La saga judiciaire entre Ray-Mont Logistiques et la Ville de Montréal se poursuit. L’entreprise, qui opère depuis six mois un terminal de conteneurs dans Hochelaga, s’adresse de nouveau aux tribunaux pour bloquer un règlement de municipalité ayant pour effet de « nuire, voire empêcher » ses activités.

« Alors que dans les dernières années, la Ville s’est appuyée, sans succès, sur sa réglementation entourant le zonage et les usages, aujourd’hui, la Ville tente de s’appuyer sur une modification de sa réglementation entourant le bruit et les nuisances afin de nuire voire empêcher les activités », écrit le groupe Ray-Mont Logistiques dans une demande de contrôle judiciaire consultée par La Presse mercredi.

Essentiellement, l’entreprise accuse la Ville d’avoir imposé des normes « déraisonnables, discriminatoires et abusives » qui viseraient à « prohiber ou rendre impossible » l’exploitation du terminal de conteneurs, dans un changement récent au Règlement sur les bruits et les nuisances de l’arrondissement de Mercier–Hochelaga-Maisonneuve qui a été adopté au début du mois de mai.

Ray-Mont Logistiques déplore notamment la volonté de l’arrondissement d’interdire « le chargement et déchargement de conteneurs effectué à moins de 100 m d’un terrain comportant un lieu habité », une directive qui « va à l’encontre des usages autorisés » sur son terrain.

Dans son règlement, l’arrondissement stipule que tout exploitant industriel devra « démontrer qu’aucune vibration et qu’aucune émission d’odeur, de poussière, de bruit, de vapeur, de gaz ne sont perceptibles hors des limites du terrain ». Pour Ray-Mont Logistiques, cette norme serait « impossible à respecter », d’autant plus qu’elle « va à l’encontre de la description des usages dans le règlement de zonage ».

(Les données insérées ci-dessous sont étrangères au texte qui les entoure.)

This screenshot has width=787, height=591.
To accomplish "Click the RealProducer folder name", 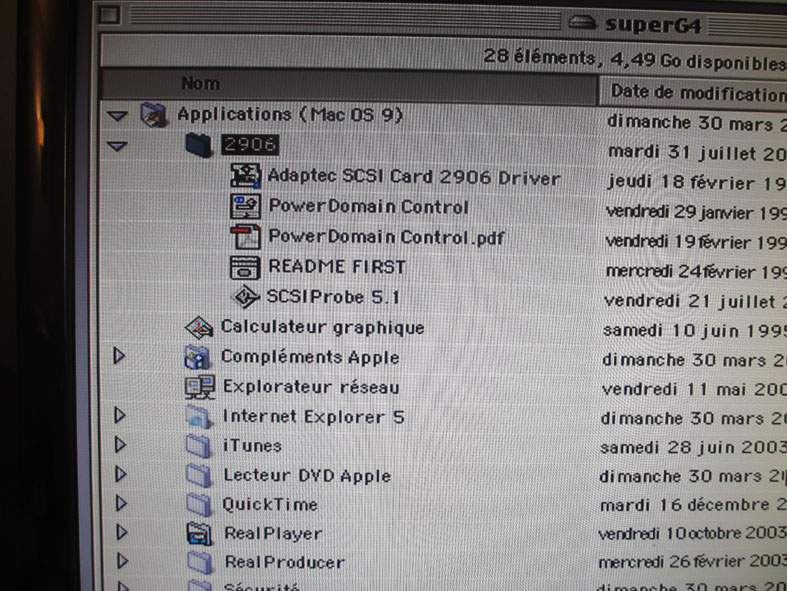I will (x=284, y=563).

Les manœuvres de chargement et de déchargement de conteneurs par tout type de véhicule seraient aussi dorénavant « interdites entre 22 h et 6 h » selon le règlement, ce qui rendrait les activités du terminal de conteneurs « inopérables » pendant « une grande partie de la journée », accuse Ray-Mont Logistiques.

« Inacceptable », rétorque Montréal

Appelé à réagir, le maire de Mercier–Hochelaga-Maisonneuve et membre du parti de la mairesse, Pierre Lessard-Blais, a soutenu mercredi « qu’il est inacceptable qu’une entreprise cherche à abolir les règlements qui protègent la population contre le bruit, la poussière et les îlots de chaleur ». « La sécurité et le bien-être de la population doivent primer sur les intérêts financiers d’une entreprise. Comme les autres entreprises du secteur, il est temps que Ray-Mont Logistiques assume ses responsabilités et respecte le quartier dans lequel il déménage », a-t-il martelé.

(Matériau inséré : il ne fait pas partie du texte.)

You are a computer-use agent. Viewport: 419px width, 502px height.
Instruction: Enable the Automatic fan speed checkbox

« Déraisonnable, discriminatoire et abusif. : des mots qui définissent bien le projet que [le promoteur] tente lui-même de forcer avec le Port de Montréal contre les citoyens de l’est », a de son côté réagi l’organisme Mobilisation 6600, qui milite contre le projet. Sa porte-parole, Anais Houde, déplore que l’entreprise tente d’utiliser sa poursuite contre la Ville « pour exiger des avantages qui nuiront grandement à la santé et l’environnement de la population ».

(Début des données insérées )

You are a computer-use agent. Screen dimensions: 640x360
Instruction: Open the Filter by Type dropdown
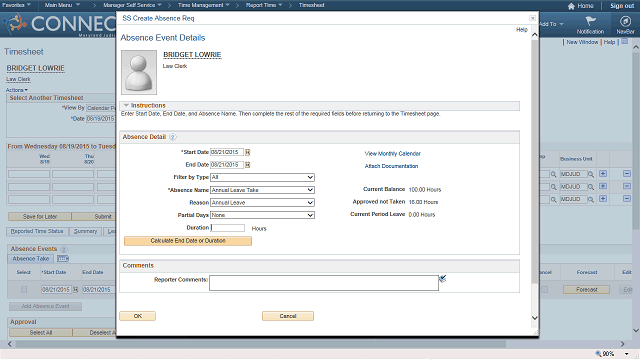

L’entreprise, elle, a dit mercredi avoir accueilli « avec surprise et déception » l’adoption « en catimini et sans consultation » du règlement de l’arrondissement. « En tentant d’interdire par règlement des opérations clairement permises par notre zonage, l’arrondissement fait fi des décisions de la Cour supérieure et de la Cour d’appel du Québec qui ont confirmé la légalité de nos activités », martèle-t-elle.

Mme Plante et son équipe s’étaient opposées dès 2016 à l’implantation du projet de Ray-Mont Logistiques, en refusant de délivrer les permis requis. Mais la justice avait finalement donné raison à l’entreprise : le terrain – une ancienne aciérie – pourrait être développé en projet industriel. L’administration avait alors indiqué qu’elle respecterait le jugement.

En savoir plus
  • Un tiers de milliard
    Le groupe du promoteur Charles Raymond poursuit déjà la Ville pour un tiers de milliard de dollars en raison du retard infligé à la construction. Les travaux sur le site ont finalement commencé en mars 2022, et le site opère depuis le mois de novembre dernier. Ray-Mont Logistiques avait d’abord acquis les terrains de l’ancienne fonderie Canadian Steel, entre les rues Hochelaga et Notre-Dame, en 2016.